Jenkins jobs invoked by Zuul tend to be clustered on a few integration-agent-docker-* nodes rather than being spread out across all of them evenly. This is a problem because more jobs running on a node means more pressure on the /srv filesystem, increasing the likelihood of Shinken alerts and/or the maintenance-disconnect-full-disks job taking nodes offline.
Spreading the jobs out evenly across all of the available nodes would reduce the pressure on /srv and improve overall resource utilization.
T218458 attempted to deal with this problem by adding the Least Load Jenkins plugin but the solution was incomplete.
I looked at the source code for the implementation of Gearman that is used by Zuul: https://opendev.org/opendev/gear
The gearman server maintains a list of connected workers (in our case these are Jenkins executors). When a client (in this case, zuul) submits a job, the list of connections is scanned in order and each idle worker that can handle the job is sent a NOOP message. Each worker will react by sending a GRAB_JOB message (which asks to be assigned any available job that it can perform). The first worker to respond gets the job.

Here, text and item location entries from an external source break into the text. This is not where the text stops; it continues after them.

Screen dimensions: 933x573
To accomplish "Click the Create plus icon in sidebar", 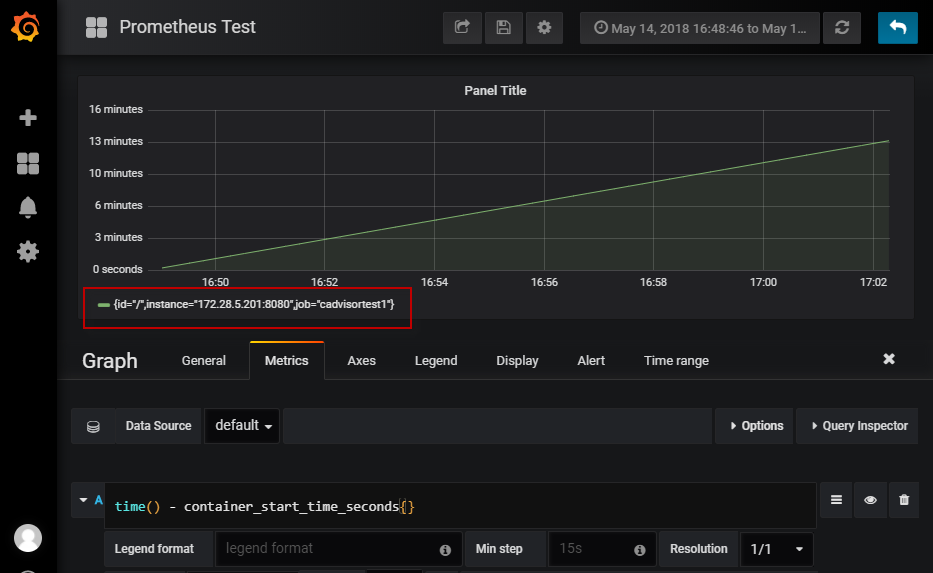I will coord(27,118).
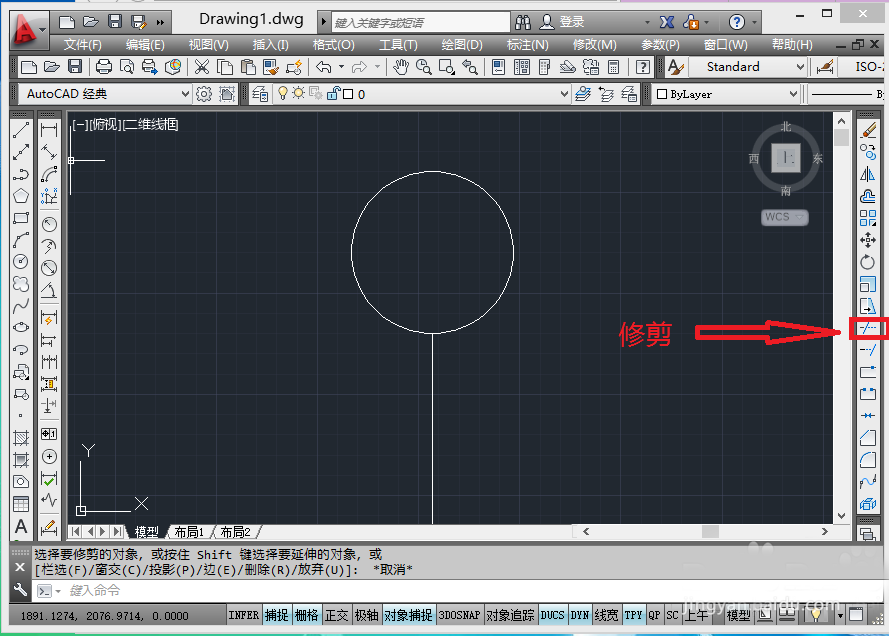Select the Trim tool highlighted in red
This screenshot has height=636, width=889.
pyautogui.click(x=868, y=328)
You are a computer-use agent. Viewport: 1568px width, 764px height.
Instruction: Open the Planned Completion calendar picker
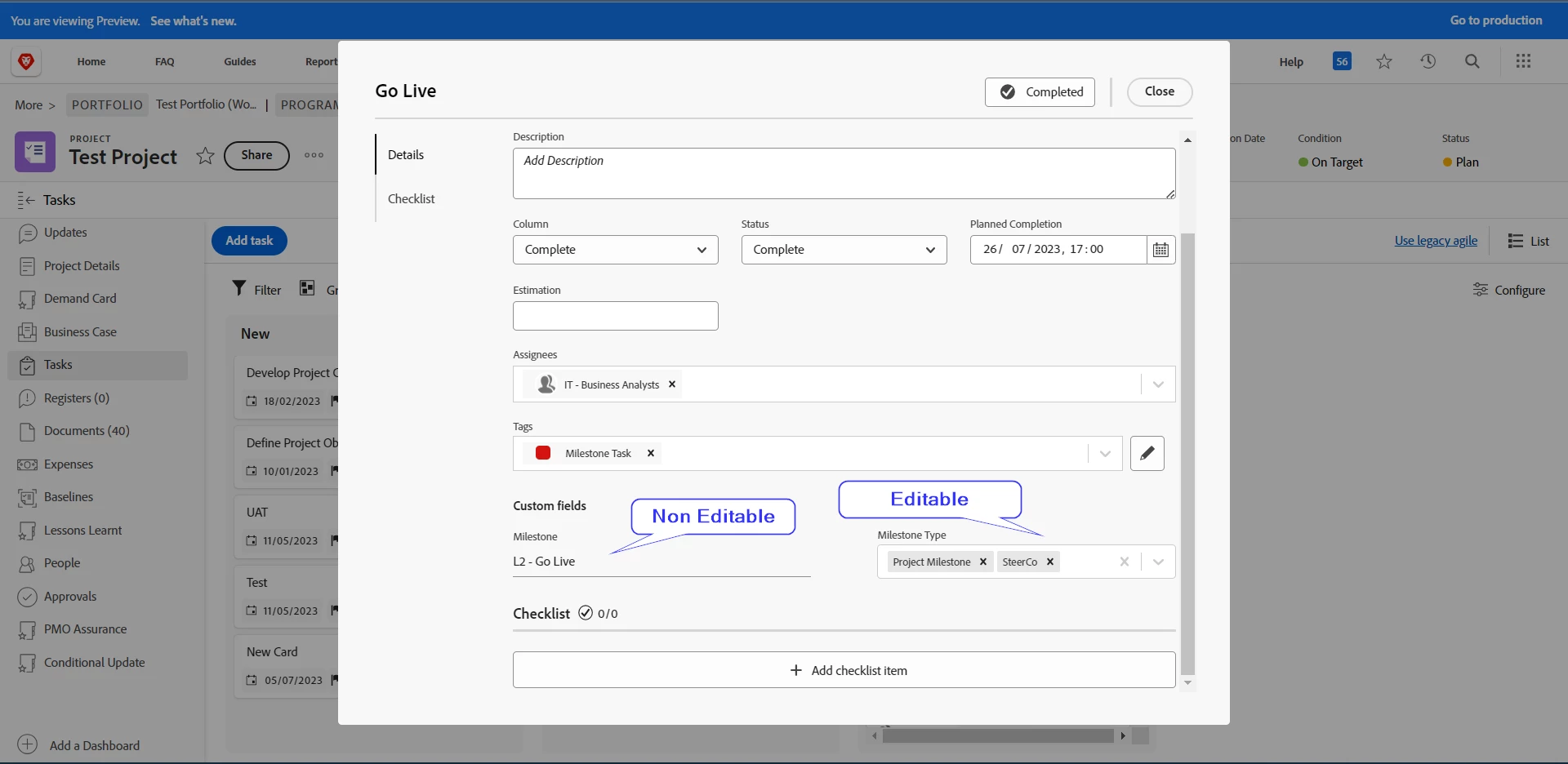(x=1160, y=250)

Since the list of connected workers is likely to have all executors for a given node adjacent to each other, this pattern results in clustering of jobs onto nodes.
A simple first attempt to deal with job distribution is to randomize the list of connections before sending the NOOP message
xref: gear/__init__.py, Server.wakeConnections():
class Server(BaseClientServer): def wakeConnections(self, job=None): p = Packet(constants.RES, constants.NOOP, b'') for connection in self.active_connections: if connection.state == 'SLEEP': if ((job and job.name in connection.functions) or (job is None)): connection.changeState("AWAKE") connection.sendPacket(p)
Useful xref: http://gearman.org/protocol/